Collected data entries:
==========

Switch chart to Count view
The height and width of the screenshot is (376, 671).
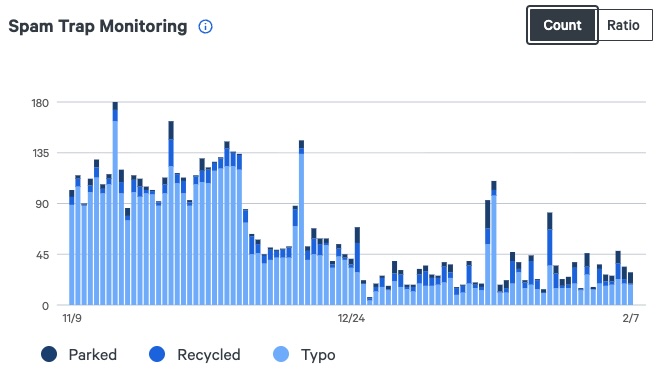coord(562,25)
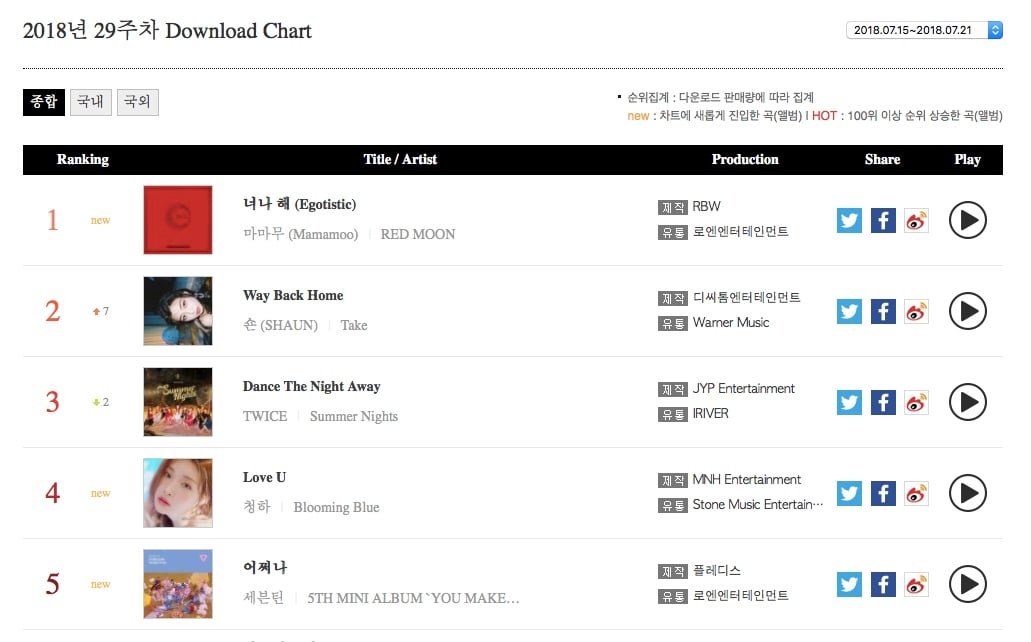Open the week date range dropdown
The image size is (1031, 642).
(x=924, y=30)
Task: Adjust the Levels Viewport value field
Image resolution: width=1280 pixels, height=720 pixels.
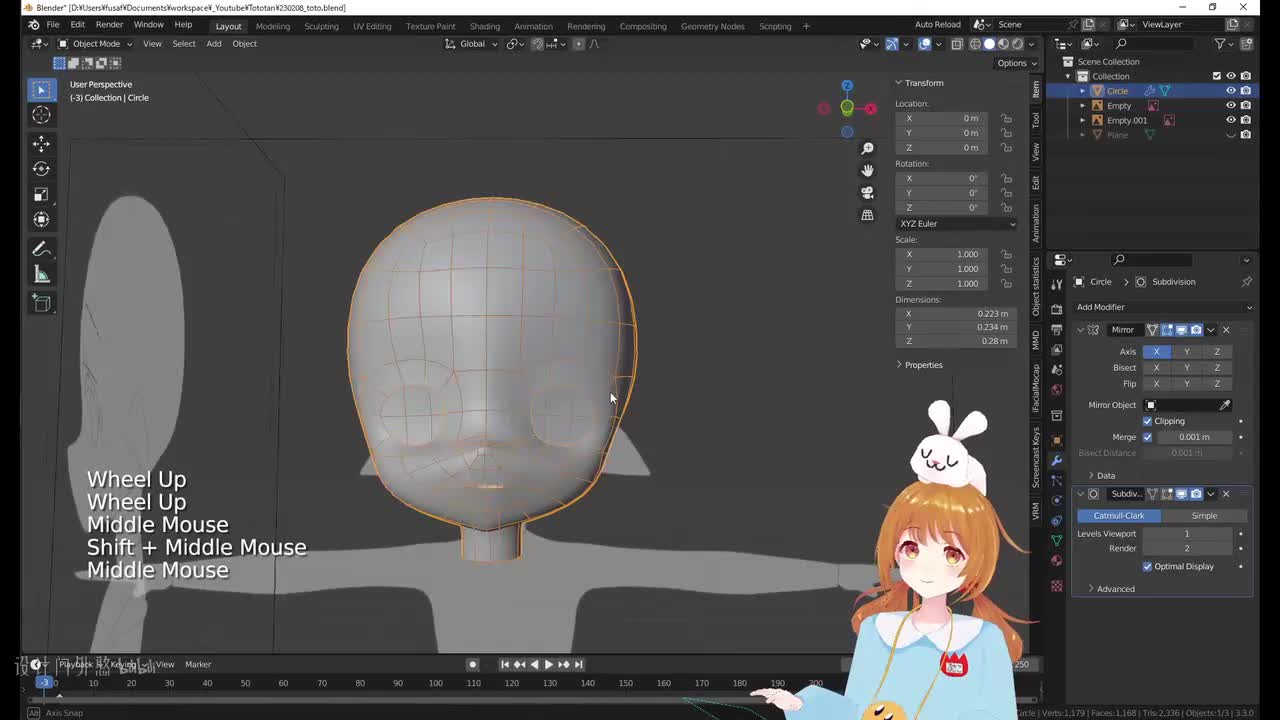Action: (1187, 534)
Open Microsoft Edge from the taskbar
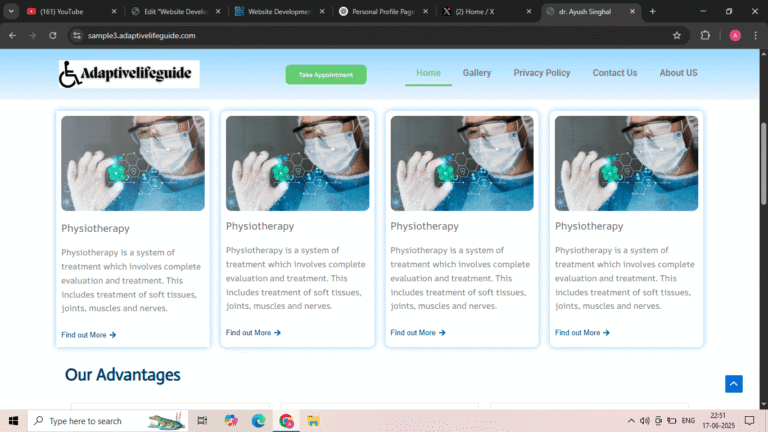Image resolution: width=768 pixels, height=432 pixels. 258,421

==========

When you copy the records above, keep every word exact and leave out the pictures they contain.

* _Response area_:
Switch chart to Count view
The height and width of the screenshot is (376, 671).
coord(562,25)
Open the week date range dropdown
The image size is (1031, 642).
(x=924, y=30)
Task: Adjust the Levels Viewport value field
Image resolution: width=1280 pixels, height=720 pixels.
Action: (1187, 534)
Open Microsoft Edge from the taskbar
Image resolution: width=768 pixels, height=432 pixels. 258,421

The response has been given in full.